A tightly scoped OpenSearch operator written in Ruby.
Many issues with the official operator triggered us to roll our own:
- Can't deploy opensearch versions beyond 2.12.0, released in February 2024: opensearch-project/opensearch-k8s-operator#759
- Certificate generation doesn't work, and even if it did work would only create a certificate with a 1 year TTL with no support for rotation
- No support for randomized automatic password generation (two pull requests exist but nothing's moving forward: 816, 986)
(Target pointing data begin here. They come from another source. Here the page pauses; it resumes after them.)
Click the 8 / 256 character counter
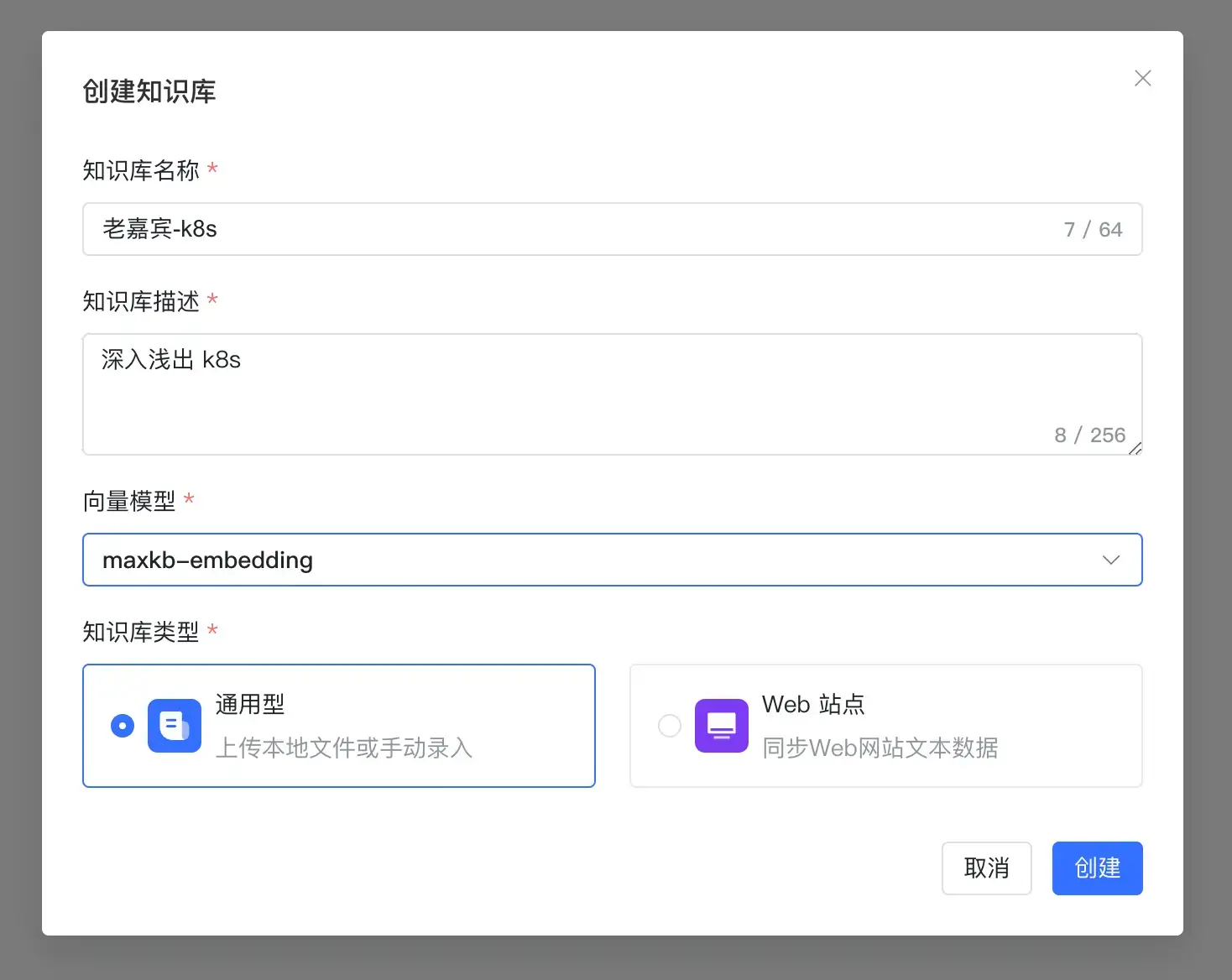The height and width of the screenshot is (980, 1232). [1089, 435]
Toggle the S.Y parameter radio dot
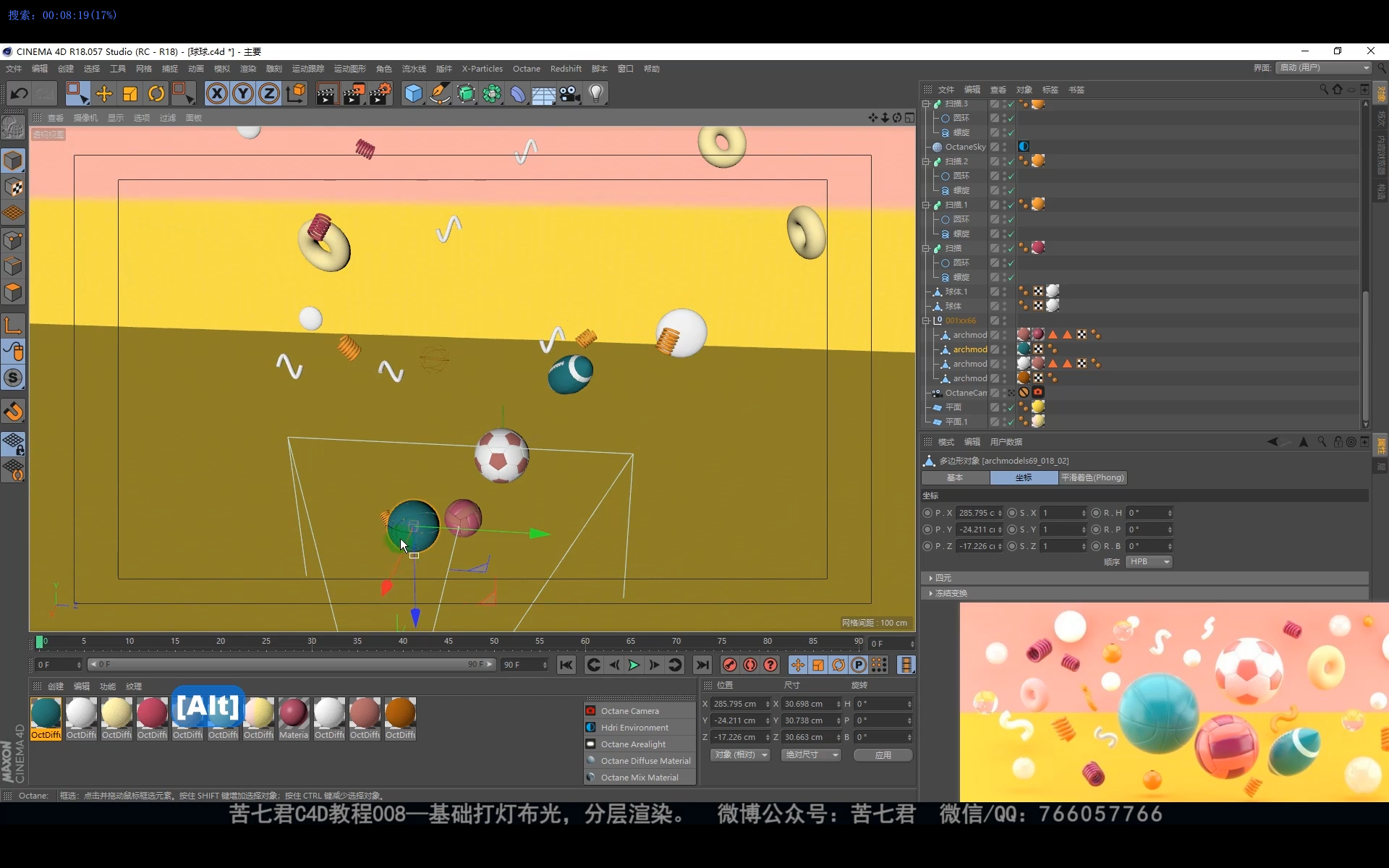The width and height of the screenshot is (1389, 868). click(1012, 529)
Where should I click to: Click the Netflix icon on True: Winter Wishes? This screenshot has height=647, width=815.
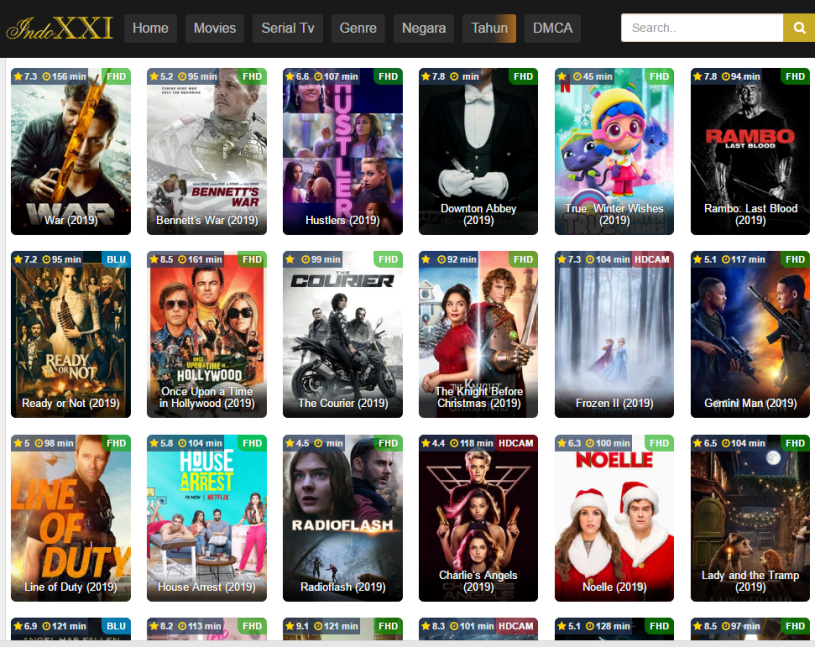click(x=562, y=76)
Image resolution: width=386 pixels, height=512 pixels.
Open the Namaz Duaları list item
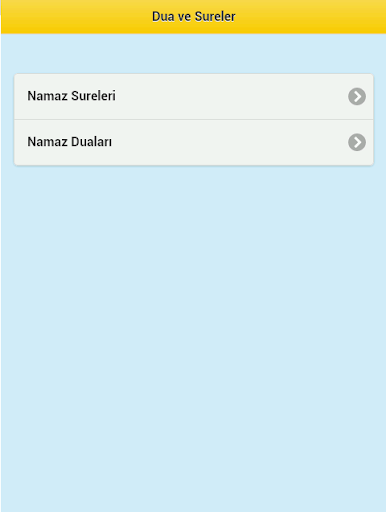[194, 142]
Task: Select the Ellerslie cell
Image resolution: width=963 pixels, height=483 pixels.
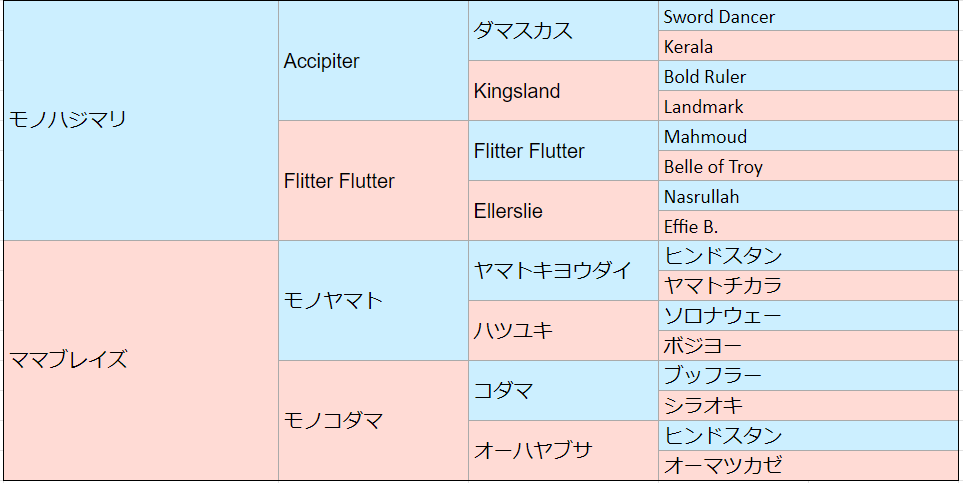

- Has a huge number of bugs and doesn't seem to have any momentum in fixing them
- Questionable security choices like making admin credentials readily available on disk on the opensearch pods
- Missing or outdated documentation
- Attempting to run the REST API without TLS doesn't work
- Doesn't follow best practices like capping JVM heap size to 31GB
We were also interested in writing a Kubernetes operator from scratch in Ruby and see how that would compare with orthodox Go operators as Ruby is the prefered language for the Reclaim the Stack platform. At the time of writing this operator comes in at ~1.5k lines of Ruby vs ~20k lines of Go (excluding tests) in the official operator.
Trying to become "feature complete" as a general purpose opensearch operator is outside the scope of this project. Having a limited and focused scope is necessary for us to ensure stability and maintainability over the long term. The main purpose of this operator is to suit deployments within the Reclaim the Stack platform.
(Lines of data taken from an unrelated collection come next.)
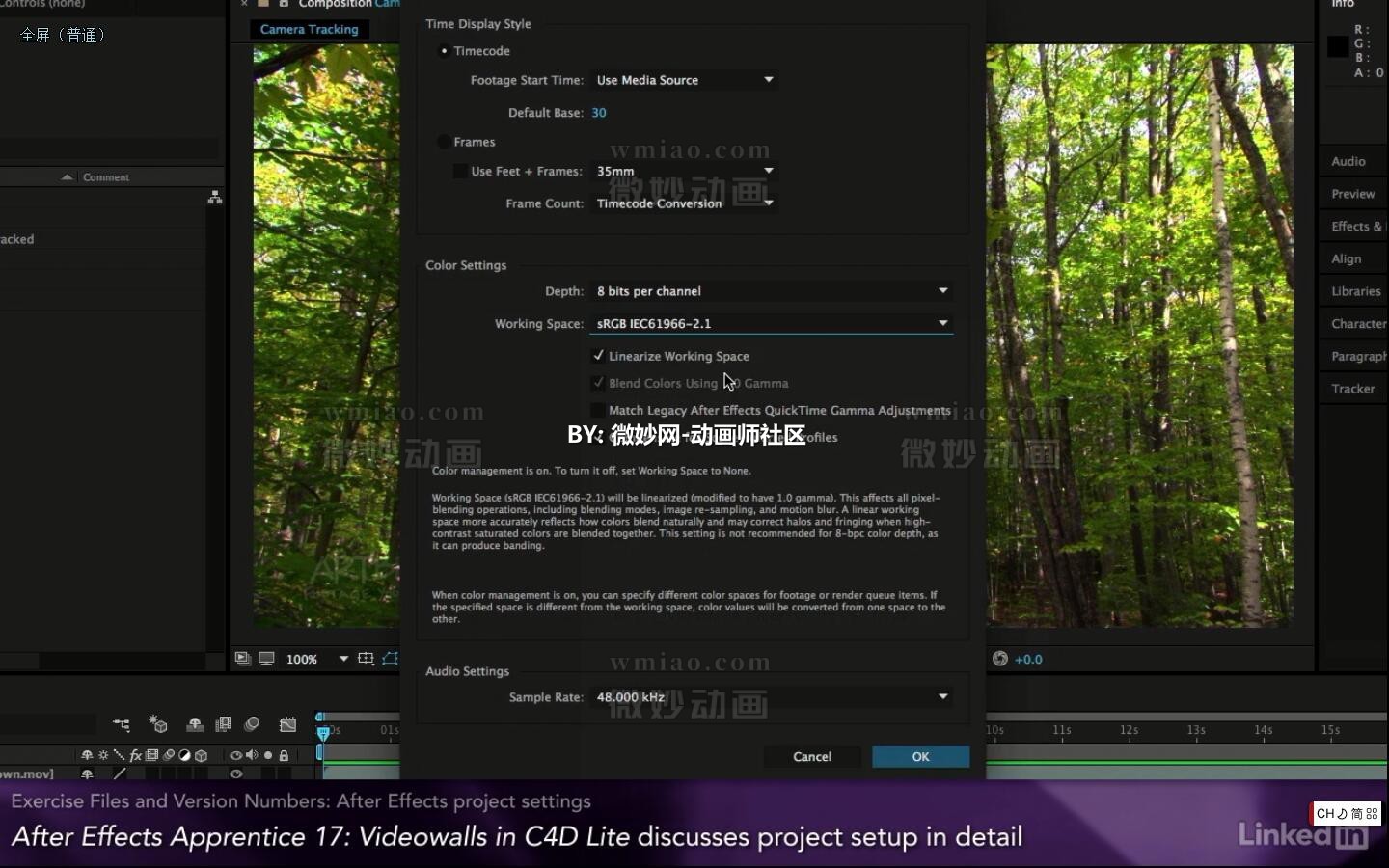Enable Motion Blur icon in timeline

coord(252,724)
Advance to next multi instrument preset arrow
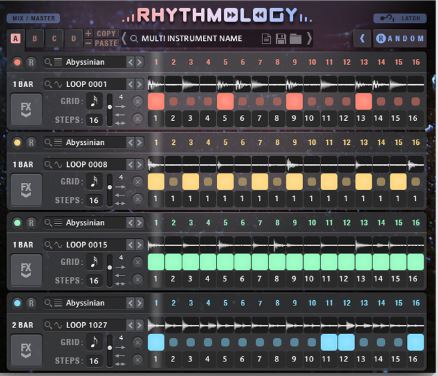The width and height of the screenshot is (438, 376). click(x=309, y=39)
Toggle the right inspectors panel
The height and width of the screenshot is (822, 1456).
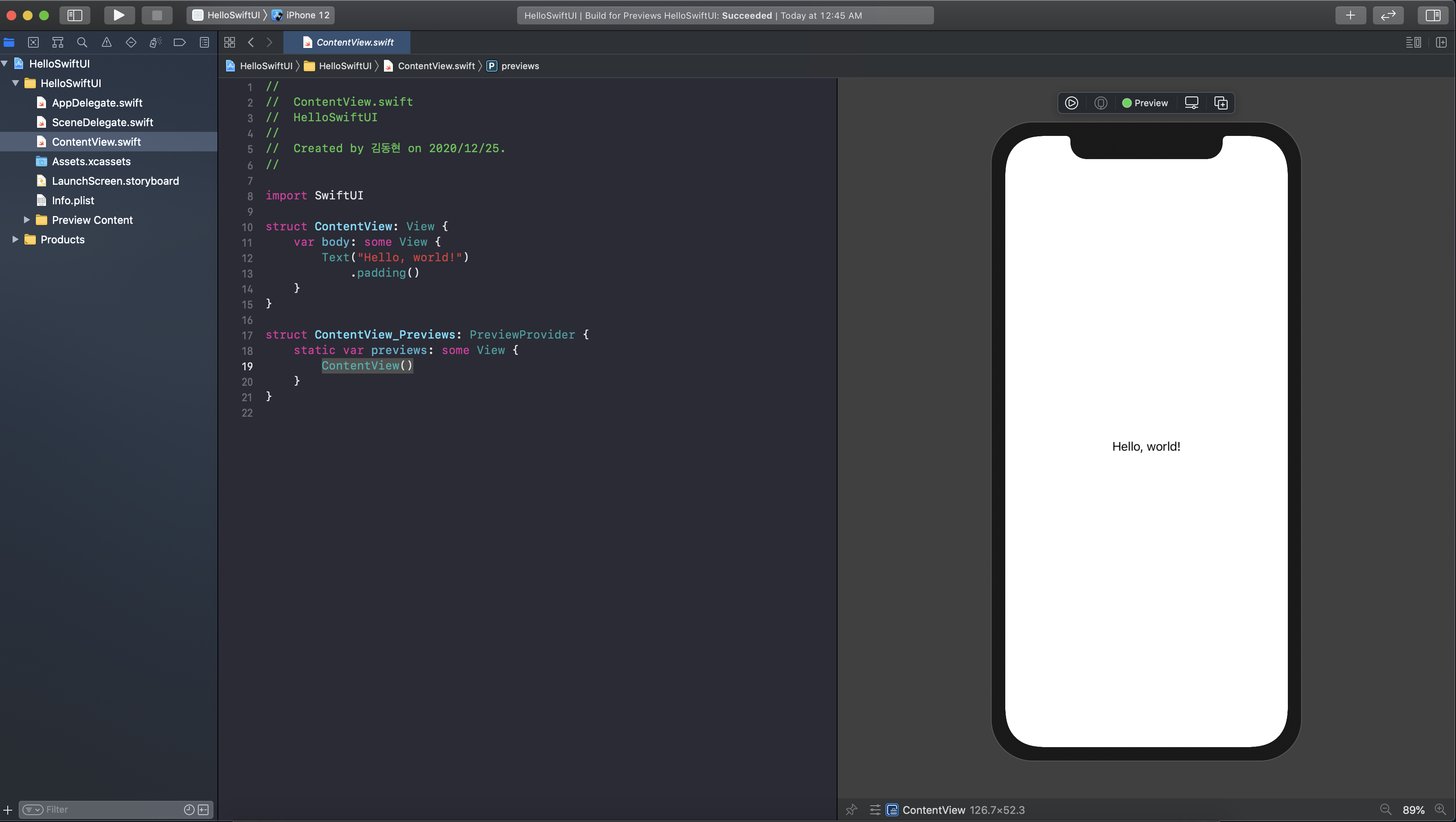click(x=1432, y=15)
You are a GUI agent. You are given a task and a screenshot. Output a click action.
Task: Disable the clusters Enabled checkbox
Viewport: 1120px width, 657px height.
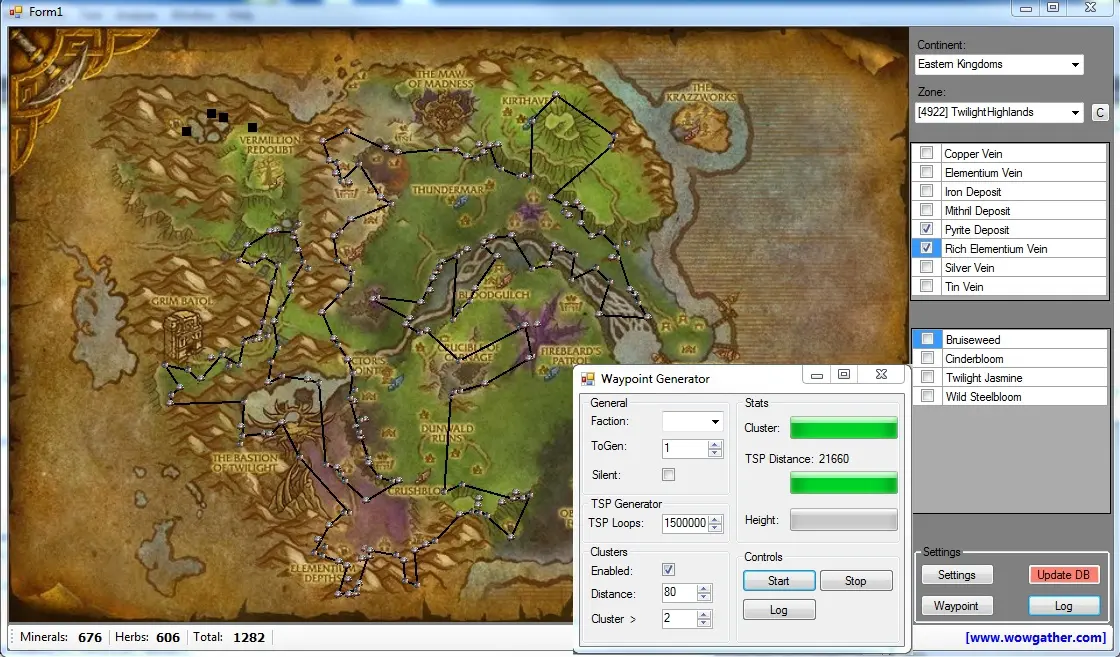click(x=669, y=570)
That said, we ocassionaly go above and beyond the official OpenSearch operator (and even the official ElasticSearch operator) such as with our implementation of declarative snapshot management.
Notable features:
- Can deploy the latest versions of OpenSearch 🥳
- Random passwords generated for all default users (
admin,kibanaserver,readalletc) - Ready to integrate with prometheus operator via a single
ServiceMonitorand Grafana with a dashboard JSON template - Fully declarative snapshot management
- Intelligent JVM heap management (50% of available RAM up to a cap of 31GB to avoid compressed oops)
Notable limitations:
- No functionality to create custom users and roles
- Not tested with old versions of OpenSearch prior to 3.x
- No support for "node pools" for advanced node role topologies (all replicas per cluster are expected to be homogenous master eligble data nodes)
- No support for single or two node clusters (same as the official operator)
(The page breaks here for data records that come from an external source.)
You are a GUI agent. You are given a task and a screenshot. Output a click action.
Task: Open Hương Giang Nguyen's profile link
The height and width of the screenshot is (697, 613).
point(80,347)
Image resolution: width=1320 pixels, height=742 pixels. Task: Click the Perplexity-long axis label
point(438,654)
- REST API runs without TLS (we assume clusters are either fully private or that SSL can be terminated at edge)
- TLS certificates for the transport layer are generated with a 100 year TTL, without strict host verification or rotation support
Feel free to open a pull request if you are missing anything 🙏
- Deploy the operator:
kubectl apply -k deploy/ - Create sample cluster:
kubectl apply -f examples/simple.yaml - Inspect:
kubectl get opensearch
Look at the example files to understand the CRD structure.
TODO: add comprehensive documentation.
Note: This assumes you're running Reclaim the Stack with kube-prometheus-stack running in the monitoring namespace and is using Sealed Secrets for secrets management. Adjust as needed.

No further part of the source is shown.